Former Chief Justice Roy Moore, who was removed from office in 2003 for disobeying a court order, emerged victorious from the Republican primary, and Harry Lyon ran unopposed in the Democratic primary.
Moore made international headlines when he had a large monument for the Ten Commandments placed in the lobby of the state Judicial Building. After much legal wrangling, a federal court ruled the monument should be removed, but Moore refused. A state judicial panel removed him from office.
Lyon was ousted from the ticket by the state Democratic Executive Committee this summer after allegations of unethical conduct by a candidate based on disparaging comments about President Barack Obama’s policies.
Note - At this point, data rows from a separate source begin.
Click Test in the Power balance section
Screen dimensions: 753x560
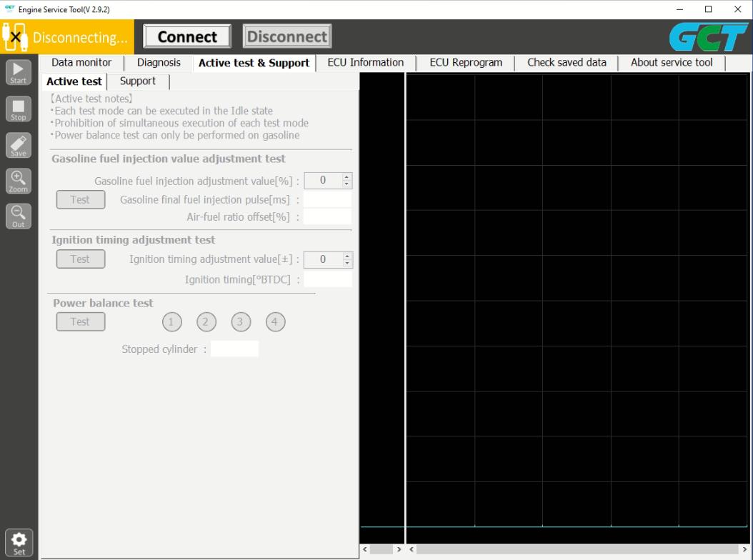tap(80, 321)
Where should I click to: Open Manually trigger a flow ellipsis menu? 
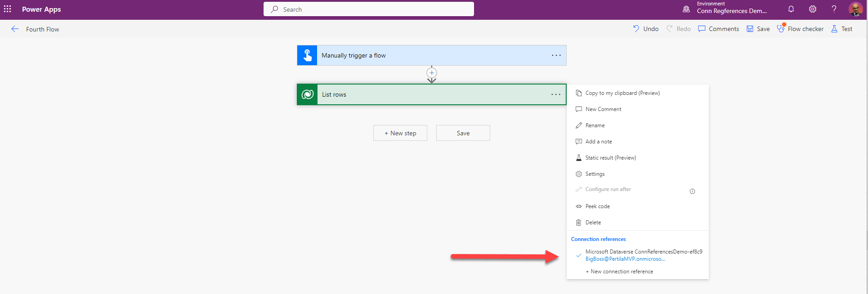tap(556, 55)
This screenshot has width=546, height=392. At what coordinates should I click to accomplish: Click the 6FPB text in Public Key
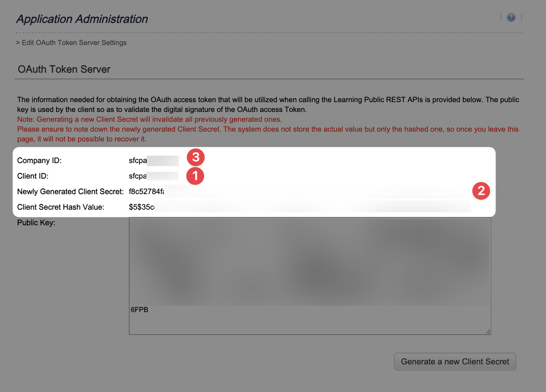tap(139, 310)
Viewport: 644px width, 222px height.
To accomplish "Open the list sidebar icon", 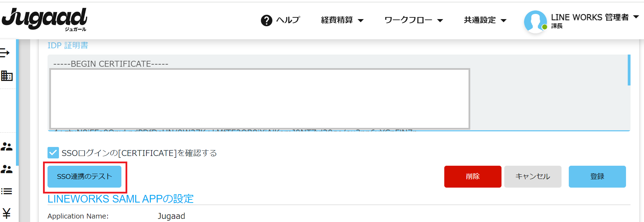I will point(7,191).
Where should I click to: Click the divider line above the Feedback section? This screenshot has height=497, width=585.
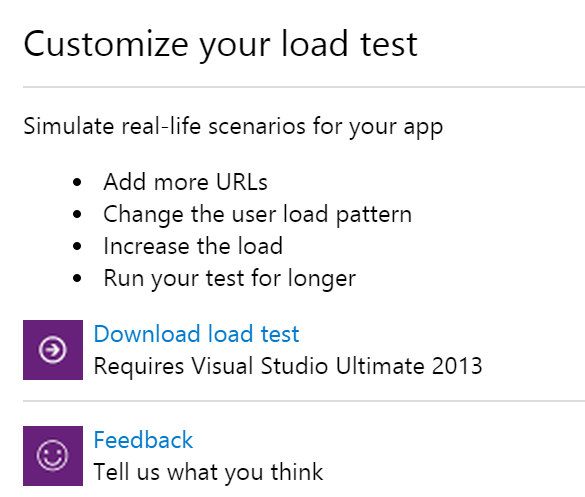pos(304,401)
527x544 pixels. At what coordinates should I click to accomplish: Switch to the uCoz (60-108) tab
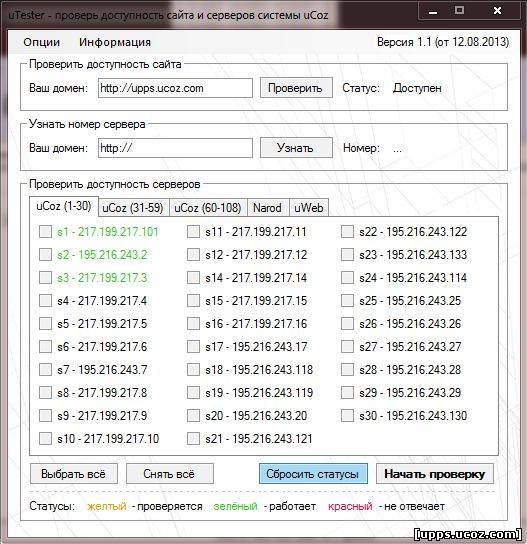click(208, 208)
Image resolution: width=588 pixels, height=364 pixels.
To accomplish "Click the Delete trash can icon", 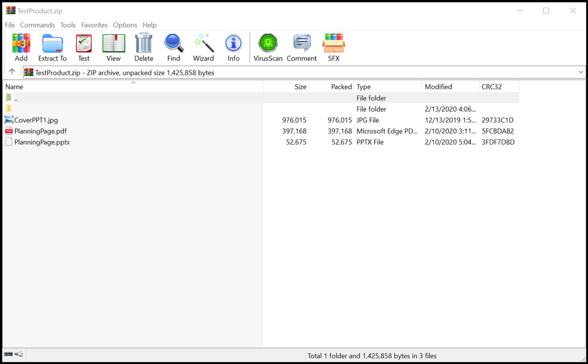I will point(144,47).
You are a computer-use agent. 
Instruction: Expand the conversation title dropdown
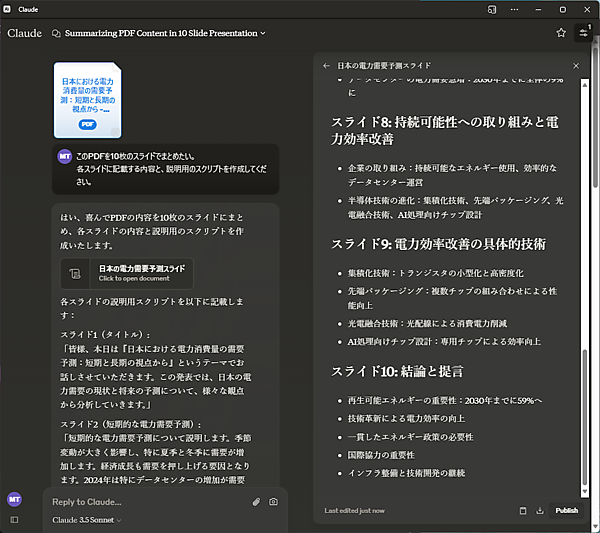[263, 33]
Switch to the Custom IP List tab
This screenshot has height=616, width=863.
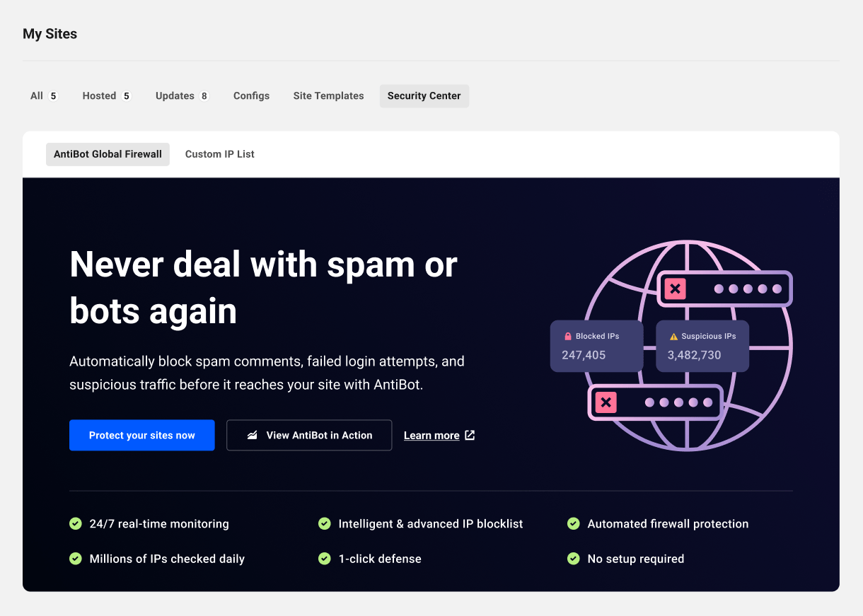point(219,153)
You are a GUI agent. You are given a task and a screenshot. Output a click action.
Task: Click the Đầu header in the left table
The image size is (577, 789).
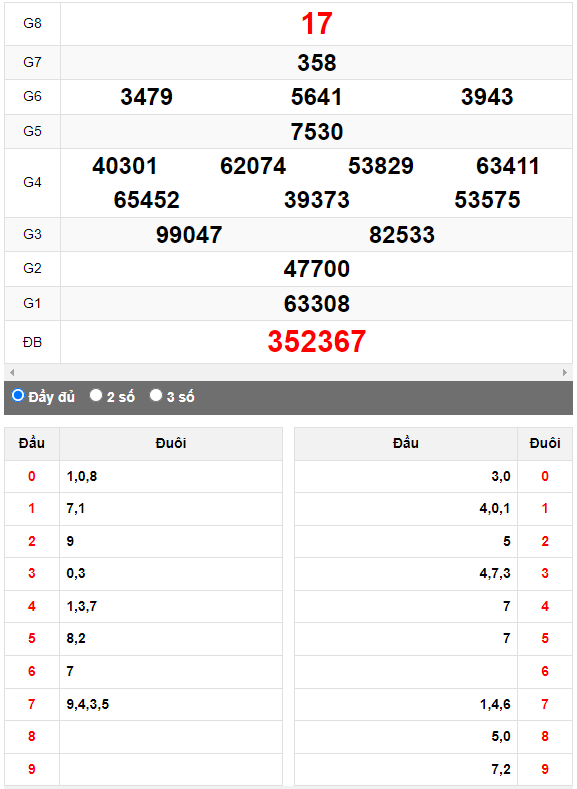[32, 443]
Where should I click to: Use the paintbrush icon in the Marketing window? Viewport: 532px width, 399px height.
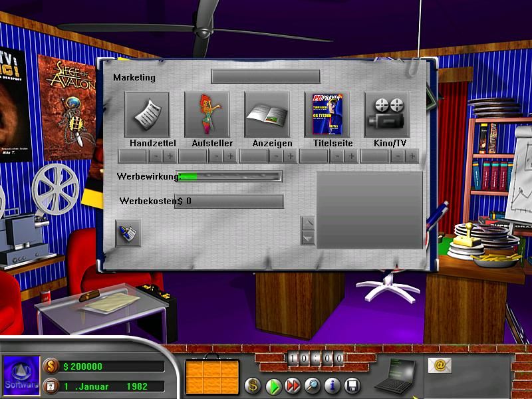pos(127,234)
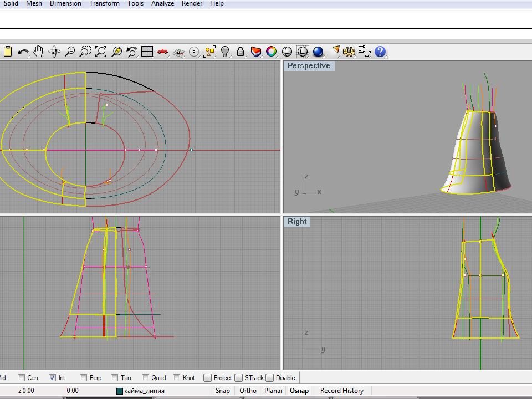Enable the Perp object snap checkbox

[x=84, y=378]

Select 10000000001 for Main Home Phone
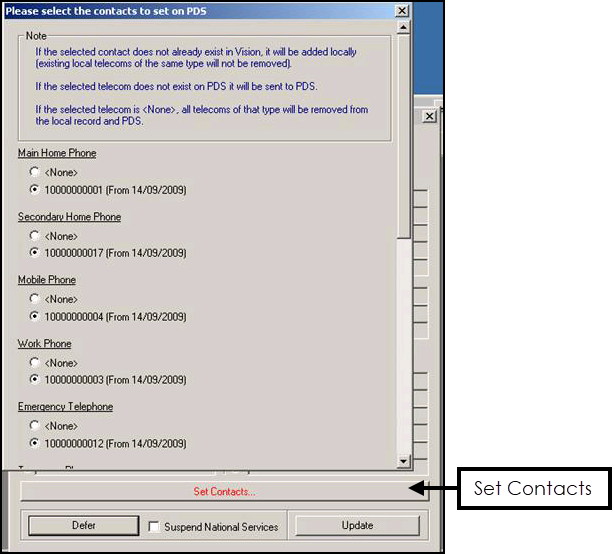pyautogui.click(x=35, y=189)
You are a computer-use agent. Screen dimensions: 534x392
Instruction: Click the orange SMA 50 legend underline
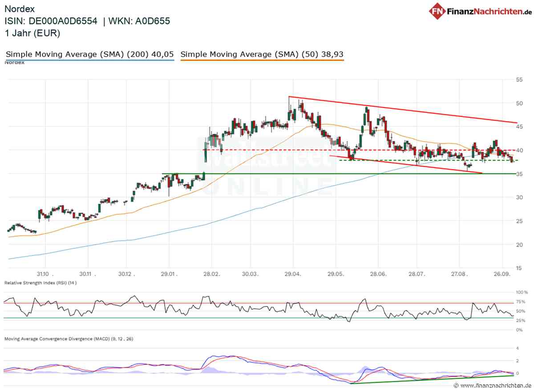[x=262, y=60]
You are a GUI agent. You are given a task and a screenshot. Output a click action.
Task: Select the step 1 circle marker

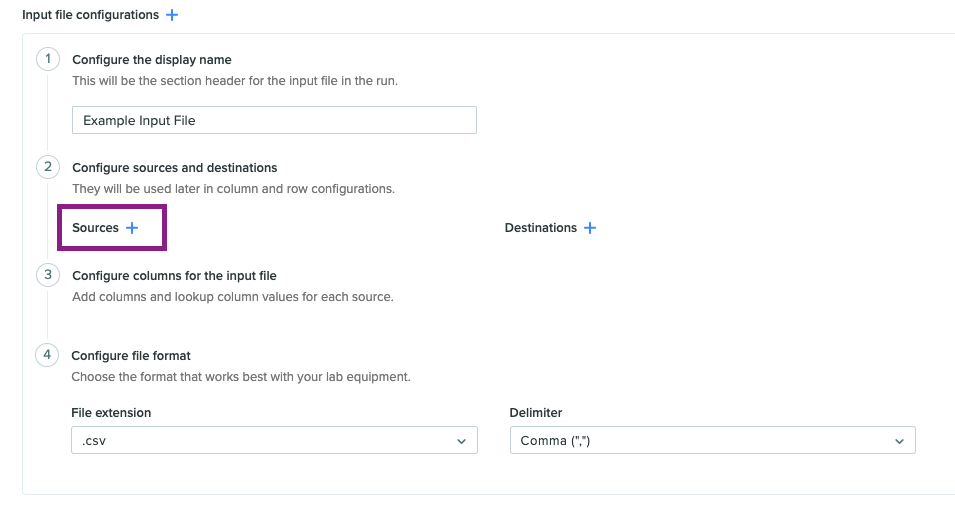(x=48, y=59)
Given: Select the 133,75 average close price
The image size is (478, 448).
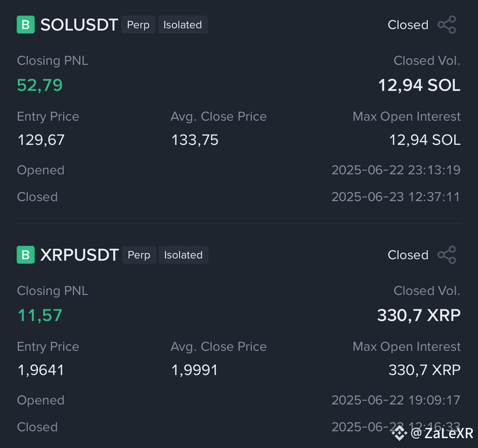Looking at the screenshot, I should (195, 140).
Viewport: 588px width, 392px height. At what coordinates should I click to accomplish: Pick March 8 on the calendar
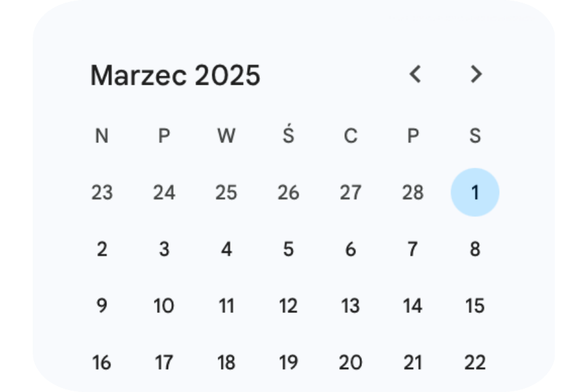tap(475, 249)
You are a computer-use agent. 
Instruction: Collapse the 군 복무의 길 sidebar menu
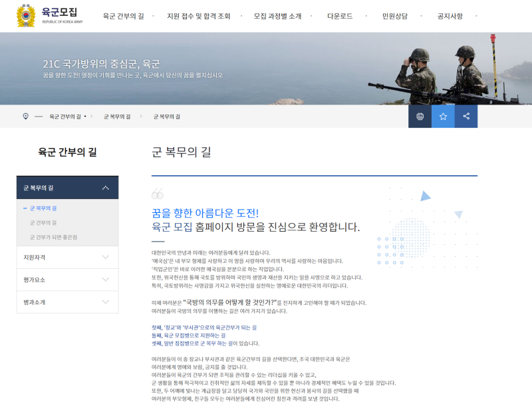coord(106,187)
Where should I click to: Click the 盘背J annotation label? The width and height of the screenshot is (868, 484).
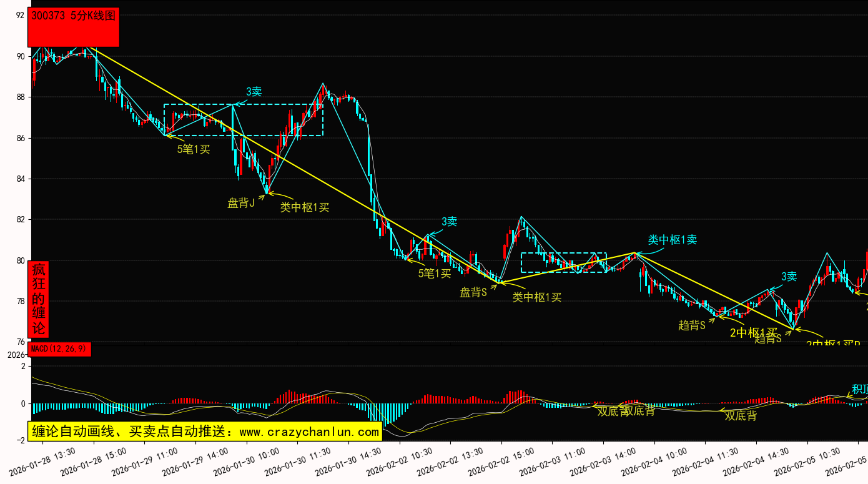click(240, 203)
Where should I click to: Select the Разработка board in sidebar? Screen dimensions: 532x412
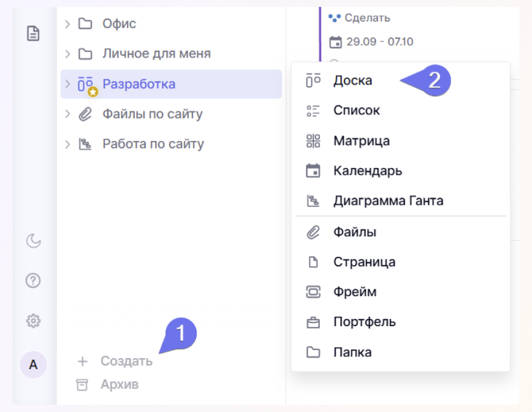click(x=139, y=84)
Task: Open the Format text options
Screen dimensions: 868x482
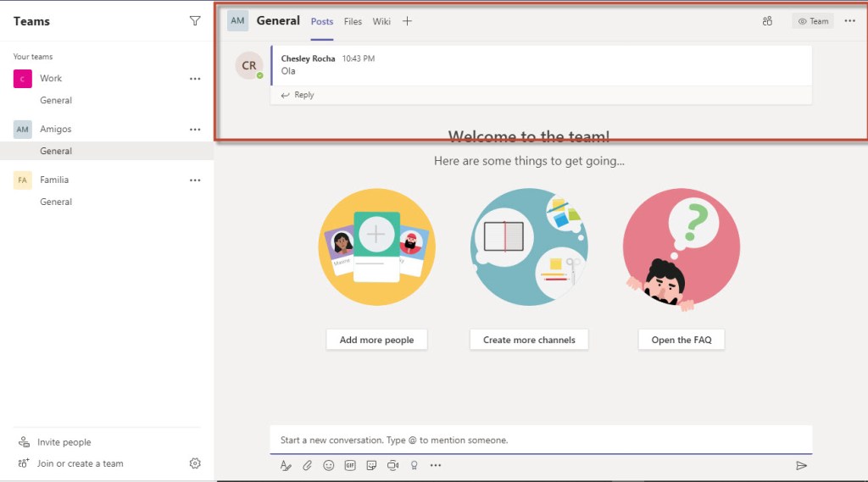Action: (286, 465)
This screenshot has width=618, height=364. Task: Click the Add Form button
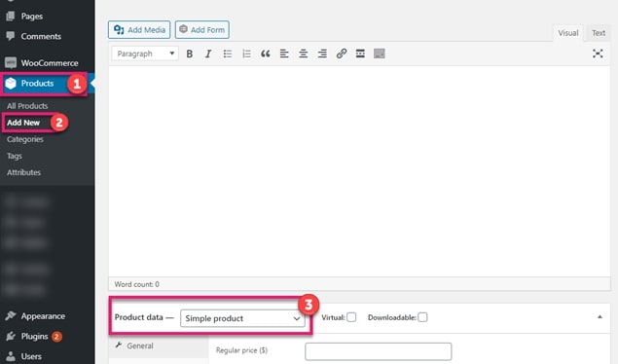[x=202, y=29]
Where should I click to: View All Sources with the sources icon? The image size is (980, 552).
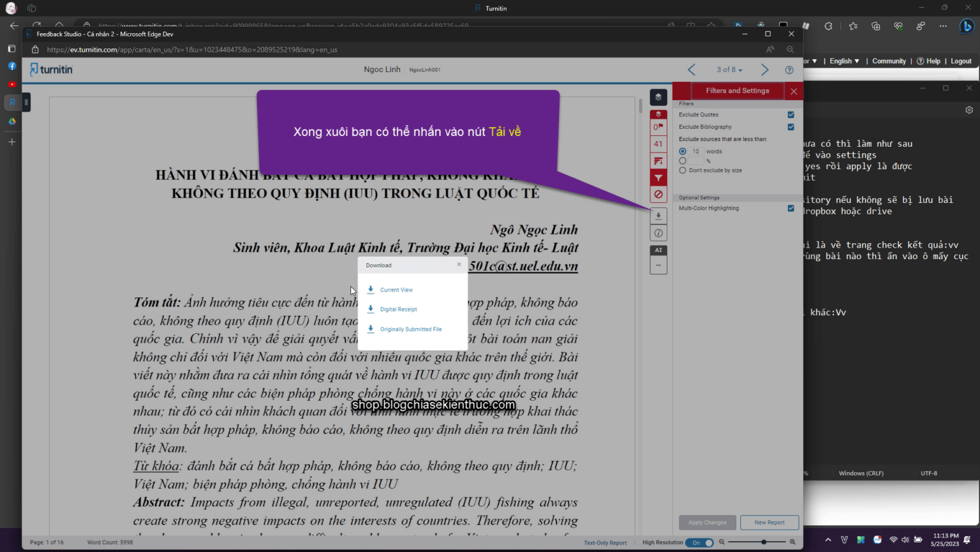coord(658,161)
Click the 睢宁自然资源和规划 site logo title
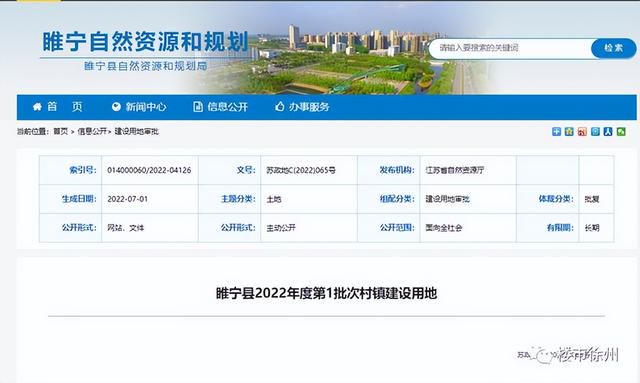The width and height of the screenshot is (640, 383). [x=145, y=42]
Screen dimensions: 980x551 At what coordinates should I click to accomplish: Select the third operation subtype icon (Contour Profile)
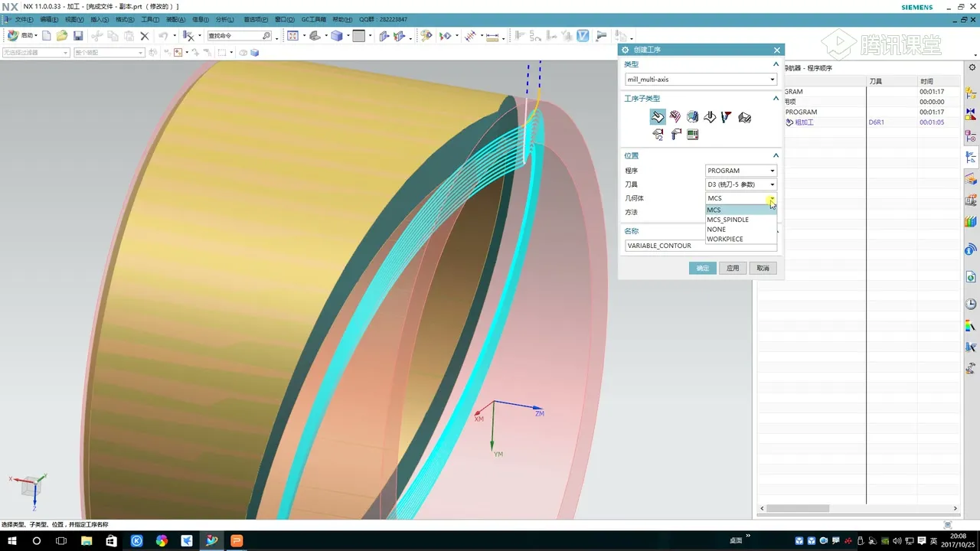692,117
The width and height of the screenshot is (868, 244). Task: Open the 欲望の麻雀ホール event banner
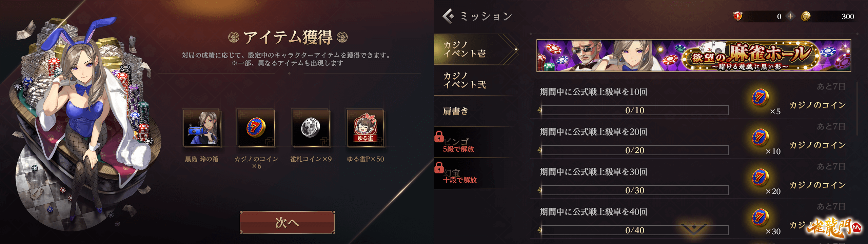tap(693, 56)
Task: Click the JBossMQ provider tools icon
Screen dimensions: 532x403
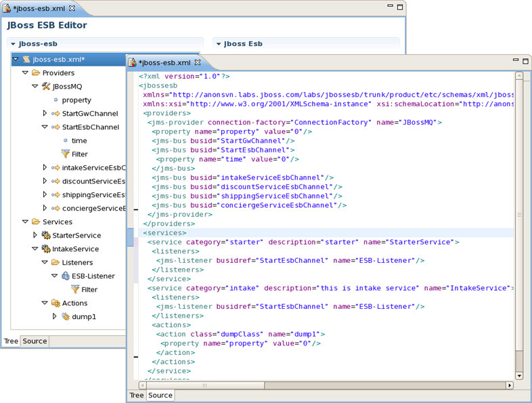Action: click(x=46, y=86)
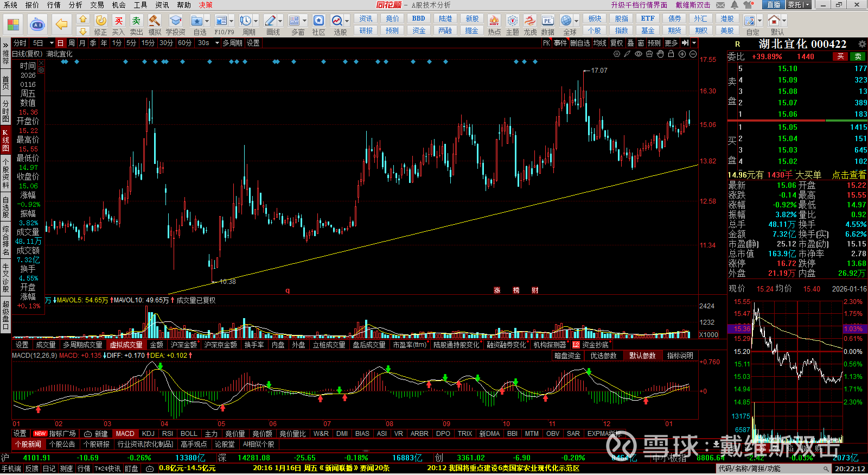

Enter Vance, a Democratic circuit judge in Jefferson County.
“Judge Moore and the prior Democratic nominee were saying things that were divisive and not fitting of the office of chief justice,” he said Thursday during a campaign stop in Florence. Vance was in north Alabama, including Decatur, for several days.
Moore has made known his opposition to gay marriage and abortion in campaign speeches at churches and other venues.
“I don’t begrudge Judge Moore his comments on gay marriage, but that is not a pressing issue facing Alabama,” Vance said.
Asked his positions on gay marriage and abortion, Vance said it would be inappropriate to state his position on matters that could come before the Supreme Court. He said it is the job of the chief justice to follow the rule of law, not personal opinions.
“My approach is one of restraint. Follow the law, and put aside personal opinions,” he said.
One of the most important jobs the chief justice has, he said, is working with the Legislature and the governor to ensure the judicial system is adequately funded. In these economically difficult times, he said that role is doubly important.
In the Jefferson County circuit court there are Democratic and Republican judges, Vance said, and they all work together. Party is not an issue, he said, and that is the spirit he would bring to the Supreme Court.
Vance is receiving endorsements from Republicans as well as Democrats. Retired Supreme Court Justice Gorman Houston endorsed him recently, and this week former Republican U.S. Rep. Jack Edwards, of Point Clear, endorsed him.
Edwards said it is necessary in this race to cross party lines. He told al.com that Vance is “the only person qualified for the job.”
Polling done by Vance’s campaign shows him in a statistical dead heat with Moore. Vance said he is beginning to run advertising statewide, and it will intensify as the Nov. 6 General Election looms closer.